» Exercise set
- A) In the symmetry passage, rewrite the paragraph beginning "Spatial dilation or contraction" as a short bulleted list that keeps its main facts.
- B) For each statement, decide whether the symmetry passage supports it. Answer yes or no, and quote the words of the passage that settle it.
(i) Zoologists call regularly repeated patterns in nature metamerisms.
(ii) Example 8a has reflective symmetry.
(iii) Tonal and temporal translations are normally combined.
- C) From the symmetry passage, print everything from "Automorphisms are linear" down to "sizes of leaves.".

Another symmetry operation is exemplified by what some artists call "infinite rapport" and what will here be called translation. The following ornamental figure will serve as an example:

Figure 10. Translational symmetry in an ornament


There is a pattern in this which is repeated at a regular spatial rhythm. Similar manifestations which are common in nature are called metamerisms by zoologists. The legs of a centipede or the leaflets of a fern are examples. Of course the pattern does not continue infinitely in its physical manifestation in any of these examples, but one may call them potentially infinite. An exact image may be moved linearly upon the original and result in congruences at regular intervals. This operation may be precisely defined.

T(x,y) = (x+na,y) for horizontal translation

T(x,y)= (x,y+na) for vertical translation

Since the operations are iterative, i.e., an operation performed upon itself yields a similar expression, they may be expressed:

T (x, y) = (x+a, y)

T (x, y ) = (x, y + a)

Translational symmetry is often combined with reflective symmetry in music.

Example 8. Figures with translational and reflective symmetry

a.                                                                                                                   b.

Both examples 8a and 8b exhibit translational symmetry at an interval of four eighths, i.e., T(x,y)= (x+4,y). While example 8b has reflective symmetry as shown by the axes, example 8a does not.

Of course, it is possible to employ the translation operation in the tonal dimension as well as the temporal dimension. Such translations are normally combined, i.e., both tonal and temporal translation simultaneously, as in the following.

Example 9. Translational symmetry in Chopin's Etude, Op. 10, No. 12

The combined iterative transformation may be expressed:

T(x,y)= (x+a,y+b)

Spatial dilation or contraction is a special type of symmetry transformation which will here be called an automorphism. Two photographs of the same image in different sized prints have a point for point correspondence. In geometry they would be called similar figures. A musical idea maintains a similarity if it undergoes a temporal or tonal automorphism. Augmentation and diminution are traditional examples of this operation.

Relativity of size is a well known phenomenon in the art of perspective and is a phenomenon of our perception. {Gregory, 147-163} An object may be made to look distant by making it smaller on a flat surface. In some kinds of space it would be impossible to tell if an object is smaller or more distant than another.

Automorphisms are linear and multiplicative in function. Consider the following:

Figure 11. A diagram of a horizontally grown branch of maple showing automorphic sizes of leaves.

This figure shows the vertical-horizontal orientation of growth in maple leaves. Notice the difference in the size of the leaves 11a and 11d, but they are similar in shape. This illustrates automorphism across a horizontal axis. If leaf 11a is made larger by the proper amount, or leaf 11d smaller, their symmetry can be shown by reflection. Leaves 11b and 11c grow larger on the bottom than on the top half, and their symmetry can be shown after a similar automorphism across a horizontal axis. In fact, symmetry can be demonstrated for the entire figure if an automorphism is performed on one side of the horizontal axis. If any point above the axis, x1,y1, is expanded by the proper multiplier, x1,y2 will result. The transformation may be generalized to:

T(x,y)=(x,c1y) where y < 0, (x,c2y) where y >= 0; c1,c2>0

In our example, c2= y1/y2. The transformation can also apply to x, a horizontal dilation.

» Source data
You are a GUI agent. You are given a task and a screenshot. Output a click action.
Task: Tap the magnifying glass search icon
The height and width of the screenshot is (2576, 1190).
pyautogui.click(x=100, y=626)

» Task answers
- A)
- Spatial dilation or contraction is a special type of symmetry transformation, here called an automorphism.
- Two photographs of the same image printed at different sizes correspond point for point. In geometry they would be called similar figures.
- A musical idea stays similar when it undergoes a temporal or tonal automorphism.
- Augmentation and diminution are traditional examples of this operation.

- B)
(i) Yes: "Similar manifestations which are common in nature are called metamerisms by zoologists."
(ii) No: "While example 8b has reflective symmetry as shown by the axes, example 8a does not."
(iii) Yes: "Such translations are normally combined, i.e., both tonal and temporal translation simultaneously"

- C)
Automorphisms are linear and multiplicative in function. Consider the following:

Figure 11. A diagram of a horizontally grown branch of maple showing automorphic sizes of leaves.